[Start of section]
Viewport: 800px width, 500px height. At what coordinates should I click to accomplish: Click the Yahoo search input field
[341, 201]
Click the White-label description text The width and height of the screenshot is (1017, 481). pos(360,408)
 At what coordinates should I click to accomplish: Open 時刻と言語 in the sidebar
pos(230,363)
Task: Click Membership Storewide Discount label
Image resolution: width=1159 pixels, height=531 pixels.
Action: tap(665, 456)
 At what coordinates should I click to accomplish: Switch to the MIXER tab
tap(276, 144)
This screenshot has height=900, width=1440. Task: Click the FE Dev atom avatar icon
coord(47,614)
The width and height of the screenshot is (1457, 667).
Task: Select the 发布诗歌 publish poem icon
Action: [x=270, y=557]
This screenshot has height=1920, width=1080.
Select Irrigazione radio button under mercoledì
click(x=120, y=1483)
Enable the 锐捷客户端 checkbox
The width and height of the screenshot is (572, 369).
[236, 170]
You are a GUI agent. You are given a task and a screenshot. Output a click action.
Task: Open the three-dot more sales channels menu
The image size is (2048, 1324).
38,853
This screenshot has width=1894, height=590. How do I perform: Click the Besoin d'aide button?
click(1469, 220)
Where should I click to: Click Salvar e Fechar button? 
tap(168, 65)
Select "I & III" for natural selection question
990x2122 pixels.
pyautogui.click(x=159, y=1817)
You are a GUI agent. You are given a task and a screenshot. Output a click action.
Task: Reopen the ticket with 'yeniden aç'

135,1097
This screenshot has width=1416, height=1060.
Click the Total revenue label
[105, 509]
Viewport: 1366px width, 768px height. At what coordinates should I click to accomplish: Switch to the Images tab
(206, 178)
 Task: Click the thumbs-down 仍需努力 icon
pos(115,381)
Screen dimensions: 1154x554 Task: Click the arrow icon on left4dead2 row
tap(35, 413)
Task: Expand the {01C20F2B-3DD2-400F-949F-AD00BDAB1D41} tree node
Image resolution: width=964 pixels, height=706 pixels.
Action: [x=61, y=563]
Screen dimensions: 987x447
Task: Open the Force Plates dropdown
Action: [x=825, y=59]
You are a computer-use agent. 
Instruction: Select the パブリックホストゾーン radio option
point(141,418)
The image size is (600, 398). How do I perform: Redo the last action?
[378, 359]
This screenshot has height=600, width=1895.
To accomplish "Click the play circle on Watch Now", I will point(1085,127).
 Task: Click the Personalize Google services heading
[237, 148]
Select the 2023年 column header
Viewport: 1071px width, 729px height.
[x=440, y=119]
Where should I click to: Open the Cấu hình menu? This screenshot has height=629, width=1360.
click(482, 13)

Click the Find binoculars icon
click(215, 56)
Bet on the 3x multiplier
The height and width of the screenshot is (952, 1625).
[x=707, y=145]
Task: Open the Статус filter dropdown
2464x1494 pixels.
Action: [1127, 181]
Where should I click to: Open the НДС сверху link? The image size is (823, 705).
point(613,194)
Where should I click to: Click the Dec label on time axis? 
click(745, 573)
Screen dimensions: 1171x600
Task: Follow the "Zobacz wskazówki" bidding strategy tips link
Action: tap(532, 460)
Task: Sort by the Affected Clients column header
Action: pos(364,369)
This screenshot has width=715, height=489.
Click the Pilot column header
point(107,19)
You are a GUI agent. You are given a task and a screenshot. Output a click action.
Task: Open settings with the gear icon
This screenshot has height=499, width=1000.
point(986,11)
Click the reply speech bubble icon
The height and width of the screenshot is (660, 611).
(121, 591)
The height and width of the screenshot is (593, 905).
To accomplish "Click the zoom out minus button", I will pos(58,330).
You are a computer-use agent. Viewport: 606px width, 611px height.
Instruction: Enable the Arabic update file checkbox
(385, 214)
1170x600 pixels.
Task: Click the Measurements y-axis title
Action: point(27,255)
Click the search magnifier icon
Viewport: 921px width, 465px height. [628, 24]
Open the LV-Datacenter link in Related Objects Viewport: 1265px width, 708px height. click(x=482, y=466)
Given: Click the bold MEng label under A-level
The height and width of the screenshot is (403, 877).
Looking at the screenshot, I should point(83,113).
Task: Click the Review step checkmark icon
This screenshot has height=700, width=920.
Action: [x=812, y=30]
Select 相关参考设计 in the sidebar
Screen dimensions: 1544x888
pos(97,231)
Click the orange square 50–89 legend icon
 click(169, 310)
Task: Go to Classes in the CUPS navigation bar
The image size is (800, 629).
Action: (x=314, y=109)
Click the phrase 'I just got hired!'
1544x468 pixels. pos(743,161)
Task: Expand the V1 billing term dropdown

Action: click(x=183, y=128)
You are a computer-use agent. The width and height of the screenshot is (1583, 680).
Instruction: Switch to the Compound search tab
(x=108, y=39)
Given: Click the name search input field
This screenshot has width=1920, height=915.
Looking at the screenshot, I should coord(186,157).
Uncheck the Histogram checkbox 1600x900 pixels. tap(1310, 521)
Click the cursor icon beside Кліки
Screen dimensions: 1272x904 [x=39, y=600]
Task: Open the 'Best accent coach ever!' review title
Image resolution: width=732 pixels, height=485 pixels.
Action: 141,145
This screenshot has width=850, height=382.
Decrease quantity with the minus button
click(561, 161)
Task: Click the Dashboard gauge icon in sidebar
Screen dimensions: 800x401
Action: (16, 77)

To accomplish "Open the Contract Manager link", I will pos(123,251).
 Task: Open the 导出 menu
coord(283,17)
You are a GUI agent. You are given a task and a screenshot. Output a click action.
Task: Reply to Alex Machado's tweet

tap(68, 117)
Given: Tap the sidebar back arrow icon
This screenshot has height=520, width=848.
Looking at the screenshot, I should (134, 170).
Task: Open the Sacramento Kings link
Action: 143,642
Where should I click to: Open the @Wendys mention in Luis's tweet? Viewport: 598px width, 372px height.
[End of section]
Problem statement: Your task is to restate every record exactly.

Completed task:
Viewport: 800px width, 500px height. At what coordinates should I click to accomplish: Click the Yahoo search input field
[341, 201]
Click the White-label description text The width and height of the screenshot is (1017, 481). pos(360,408)
 At what coordinates should I click to accomplish: Open 時刻と言語 in the sidebar
pos(230,363)
Task: Click Membership Storewide Discount label
Image resolution: width=1159 pixels, height=531 pixels.
Action: tap(665, 456)
 At what coordinates should I click to accomplish: Switch to the MIXER tab
tap(276, 144)
This screenshot has height=900, width=1440. Task: Click the FE Dev atom avatar icon
coord(47,614)
The width and height of the screenshot is (1457, 667).
Task: Select the 发布诗歌 publish poem icon
Action: [x=270, y=557]
This screenshot has height=1920, width=1080.
Select Irrigazione radio button under mercoledì
click(x=120, y=1483)
Enable the 锐捷客户端 checkbox
The width and height of the screenshot is (572, 369).
[236, 170]
You are a GUI agent. You are given a task and a screenshot. Output a click action.
Task: Open the three-dot more sales channels menu
The image size is (2048, 1324).
38,853
This screenshot has width=1894, height=590. How do I perform: Click the Besoin d'aide button?
click(1469, 220)
Where should I click to: Click Salvar e Fechar button? 
tap(168, 65)
Select "I & III" for natural selection question
990x2122 pixels.
pyautogui.click(x=159, y=1817)
You are a GUI agent. You are given a task and a screenshot. Output a click action.
Task: Reopen the ticket with 'yeniden aç'

135,1097
This screenshot has width=1416, height=1060.
Click the Total revenue label
[105, 509]
Viewport: 1366px width, 768px height. At what coordinates should I click to accomplish: Switch to the Images tab
(206, 178)
 Task: Click the thumbs-down 仍需努力 icon
pos(115,381)
Screen dimensions: 1154x554 Task: Click the arrow icon on left4dead2 row
tap(35, 413)
Task: Expand the {01C20F2B-3DD2-400F-949F-AD00BDAB1D41} tree node
Image resolution: width=964 pixels, height=706 pixels.
Action: [x=61, y=563]
Screen dimensions: 987x447
Task: Open the Force Plates dropdown
Action: [x=825, y=59]
You are a computer-use agent. 
Instruction: Select the パブリックホストゾーン radio option
point(141,418)
The image size is (600, 398). How do I perform: Redo the last action?
[378, 359]
This screenshot has height=600, width=1895.
To accomplish "Click the play circle on Watch Now", I will point(1085,127).
 Task: Click the Personalize Google services heading
[237, 148]
Select the 2023年 column header
Viewport: 1071px width, 729px height.
[x=440, y=119]
Where should I click to: Open the Cấu hình menu? This screenshot has height=629, width=1360.
click(482, 13)

Click the Find binoculars icon
click(215, 56)
Bet on the 3x multiplier
The height and width of the screenshot is (952, 1625).
[x=707, y=145]
Task: Open the Статус filter dropdown
2464x1494 pixels.
Action: [1127, 181]
Where should I click to: Open the НДС сверху link? The image size is (823, 705).
point(613,194)
Where should I click to: Click the Dec label on time axis? 
click(745, 573)
Screen dimensions: 1171x600
Task: Follow the "Zobacz wskazówki" bidding strategy tips link
Action: tap(532, 460)
Task: Sort by the Affected Clients column header
Action: pos(364,369)
This screenshot has width=715, height=489.
Click the Pilot column header
point(107,19)
You are a GUI agent. You are given a task and a screenshot. Output a click action.
Task: Open settings with the gear icon
This screenshot has height=499, width=1000.
point(986,11)
Click the reply speech bubble icon
The height and width of the screenshot is (660, 611).
(121, 591)
The height and width of the screenshot is (593, 905).
To accomplish "Click the zoom out minus button", I will pos(58,330).
You are a computer-use agent. Viewport: 606px width, 611px height.
Instruction: Enable the Arabic update file checkbox
(385, 214)
1170x600 pixels.
Task: Click the Measurements y-axis title
Action: point(27,255)
Click the search magnifier icon
Viewport: 921px width, 465px height. [628, 24]
Open the LV-Datacenter link in Related Objects Viewport: 1265px width, 708px height. click(x=482, y=466)
Given: Click the bold MEng label under A-level
The height and width of the screenshot is (403, 877).
Looking at the screenshot, I should point(83,113).
Task: Click the Review step checkmark icon
This screenshot has height=700, width=920.
Action: [x=812, y=30]
Select 相关参考设计 in the sidebar
Screen dimensions: 1544x888
pos(97,231)
Click the orange square 50–89 legend icon
 click(169, 310)
Task: Go to Classes in the CUPS navigation bar
The image size is (800, 629).
Action: (x=314, y=109)
Click the phrase 'I just got hired!'
1544x468 pixels. pos(743,161)
Task: Expand the V1 billing term dropdown

Action: click(x=183, y=128)
You are a computer-use agent. The width and height of the screenshot is (1583, 680).
Instruction: Switch to the Compound search tab
(x=108, y=39)
Given: Click the name search input field
This screenshot has width=1920, height=915.
Looking at the screenshot, I should coord(186,157).
Uncheck the Histogram checkbox 1600x900 pixels. tap(1310, 521)
Click the cursor icon beside Кліки
Screen dimensions: 1272x904 [x=39, y=600]
Task: Open the 'Best accent coach ever!' review title
Image resolution: width=732 pixels, height=485 pixels.
Action: 141,145
This screenshot has width=850, height=382.
Decrease quantity with the minus button
click(561, 161)
Task: Click the Dashboard gauge icon in sidebar
Screen dimensions: 800x401
Action: (16, 77)

To accomplish "Open the Contract Manager link", I will pos(123,251).
 Task: Open the 导出 menu
coord(283,17)
You are a GUI agent. You are given a task and a screenshot. Output a click action.
Task: Reply to Alex Machado's tweet

tap(68, 117)
Given: Tap the sidebar back arrow icon
This screenshot has height=520, width=848.
Looking at the screenshot, I should (134, 170).
Task: Open the Sacramento Kings link
Action: 143,642
Where should I click to: Open the @Wendys mention in Luis's tweet? Viewport: 598px width, 372px height.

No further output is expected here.